Toolchain Diary: AI-301 Originating Entries
| Tool | First met | Purpose |
|---|---|---|
DVLA harness (virtus-llm-owasp) |
Module 2 | Academy's deliberately-vulnerable LLM application; 9-model regression baseline |
| Multi-substrate exploit-chain runner | Module 5 | Runs exploit across DVLA + Virtus OS in one harness |
| Attack-narrative documentation template | Module 5 | Standard format for adversarial reports at coordinated-disclosure quality |
| TransformerLens | Module 4.5 | Mechanistic-interpretability library; activation hooks, attention patterns, interventions |
| Neuronpedia | Module 4.5 | Community SAE feature dashboards for Llama-2-7B and related models |
| PyTorch activation-steering scaffold | Module 4.5 | RepE / ActAdd / steering-vector-addition reference implementation |
| Booster (ICLR 2025 oral) | Module 7.5 | Safety-aware fine-tuning defense recipe; attenuates harmful perturbation |
| HarmBench harness | Module 7.5 | Standardized evaluation; 400 behaviors × 7 risk categories; reused from AI-201 at depth |
| Adversarial-example crafter | Module 10 | FGSM + PGD perturbation crafting against image classifiers |
| 9-model regression runner | Module 3 | Reused from AI-201 with DVLA-specific customization for L3-regression |
| Threat-actor capability matrix | Module 11 | Maps AI-301 attacks to threat-actor tiers; cross-referenced against RSP v3.0 + DeepMind FSF |
| RSP-style capability-eval scaffold | Capstone (Track C) | Mirrors Anthropic's pre-deployment evaluation protocol |
| Substrate-language mapping tool | Module 1 | 30+ row vulnerability map; literalized post-Module-4.5 with SAE-feature entries |
Architecture Comparison Sidebars
Each module pairs a substrate-level design choice against its language-level cousin. AI-301 uses this sidebar pattern at capstone depth -- the sidebars are not background color; they are the pedagogical core.

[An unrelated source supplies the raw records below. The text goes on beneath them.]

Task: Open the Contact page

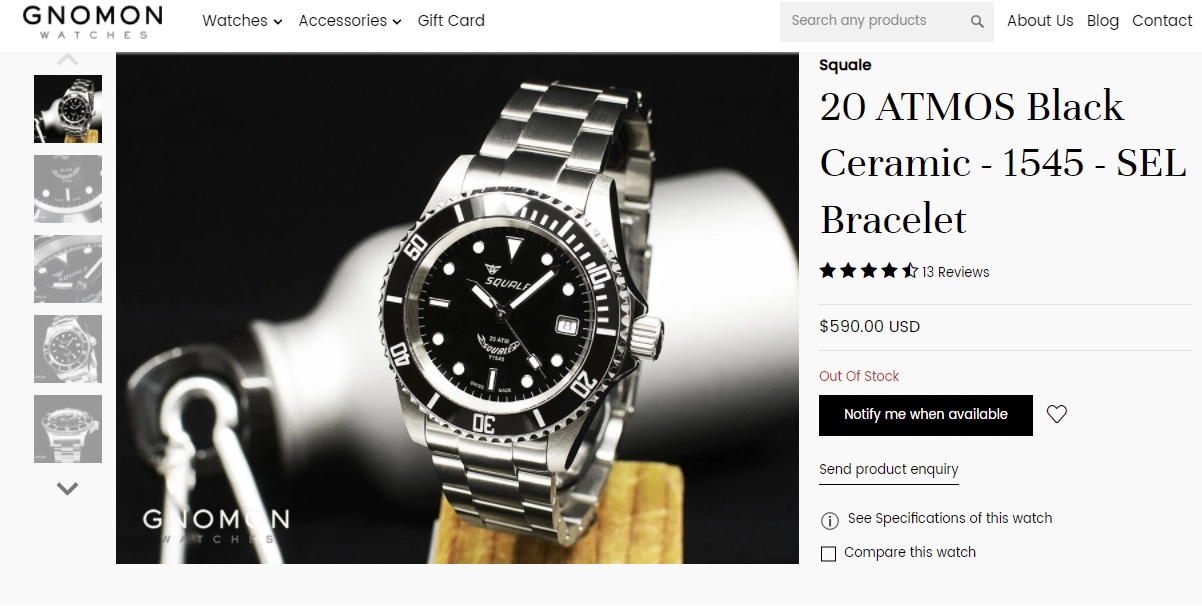Action: point(1162,20)
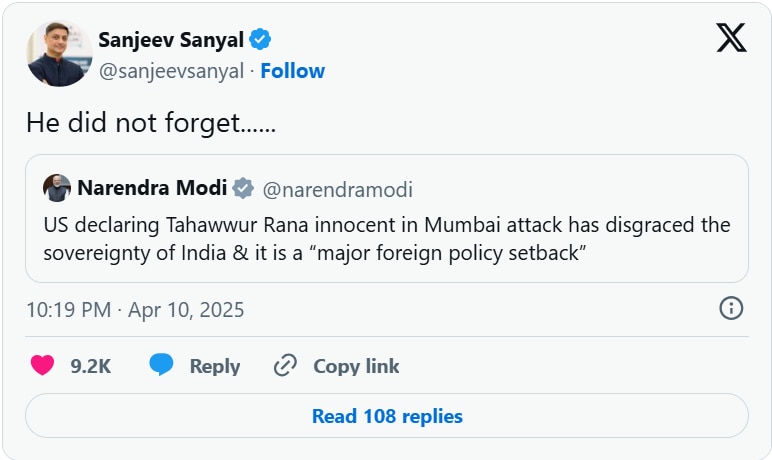Click Narendra Modi's verified badge

[243, 189]
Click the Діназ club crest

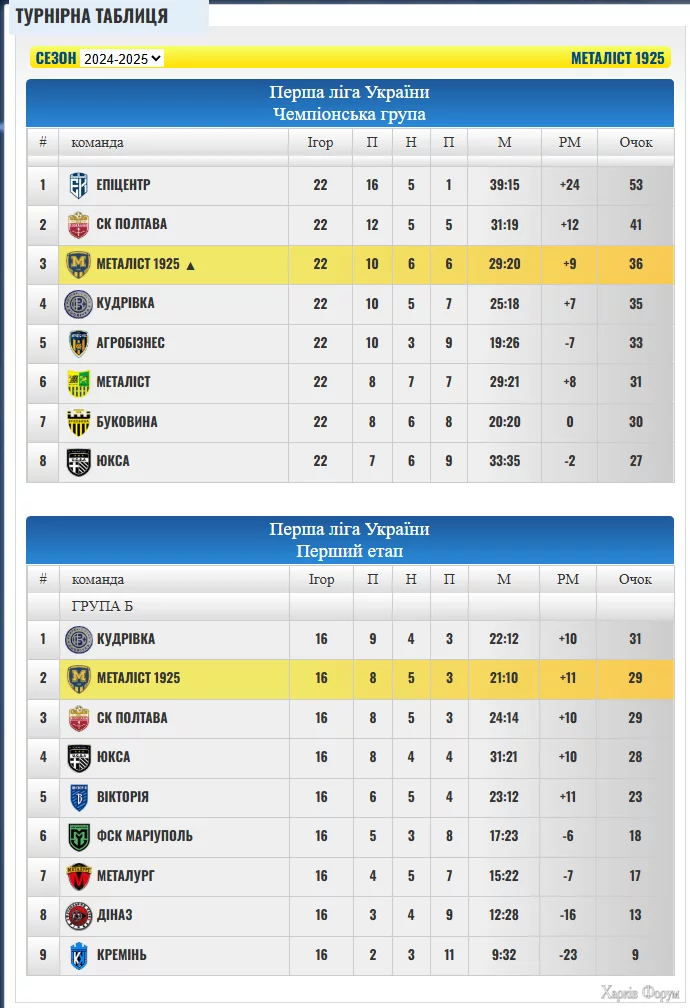78,916
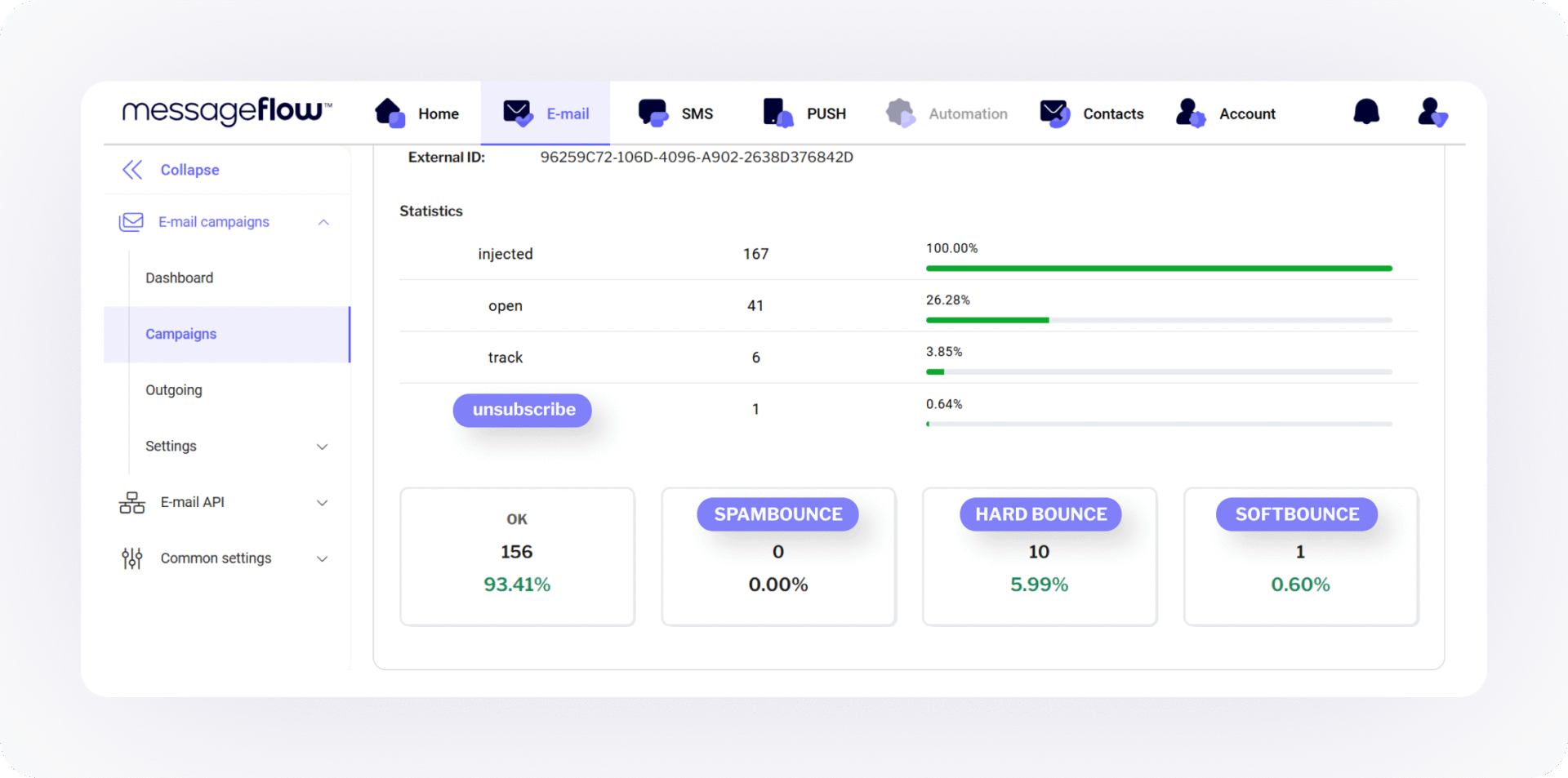Click the notification bell icon
1568x778 pixels.
click(1365, 112)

| Module | Substrate side | Language side |
|---|---|---|
| 1 | W^X / ASLR / canaries / CFI | Prompt isolation / context-window isolation / output guards / tool-calling constraints |
| 2 | Stack overflow: what happens when ret addr is overwritten | Prompt injection: what happens when system prompt boundary is overwritten |
| 4.5 | Memory word at address X: corrupt it, change behavior | SAE feature at node X: clamp it, change behavior |
| 5 | ROP: chain gadgets to build arbitrary compute | Tool-chain hijack: chain tool calls to build arbitrary capability |
| 6 | void* cast: compiler loses type; runtime crashes or executes arbitrary code | LLM string output: no type; downstream code processes as trusted instruction |
| 7 | Cache timing: Flush+Reload leaks memory-access pattern | Latency timing: inter-token delay leaks reasoning pattern |
| 7.5 | Firmware update supply chain: malicious image bypasses secure boot | Fine-tuning supply chain: malicious examples bypass RLHF alignment |
| 8 | Defense layers: W^X + ASLR + canaries + CFI = 4 independent barriers | Defense layers: isolation + validation + monitoring + human-in-the-loop = 4 independent barriers |
v0.1 Scope Note
v0.1 shipped Modules 1-7.5 (the substrate-language thesis arc, through fine-tuning attacks), Labs 2.1-7.5 (7 graded labs), CAPSTONE.md, and INSTRUCTOR-GUIDE.md (Modules 1-7.5 full depth). v0.2 completed Modules 8-12, the remaining labs, and the full INSTRUCTOR-GUIDE extension; all are live in this classroom.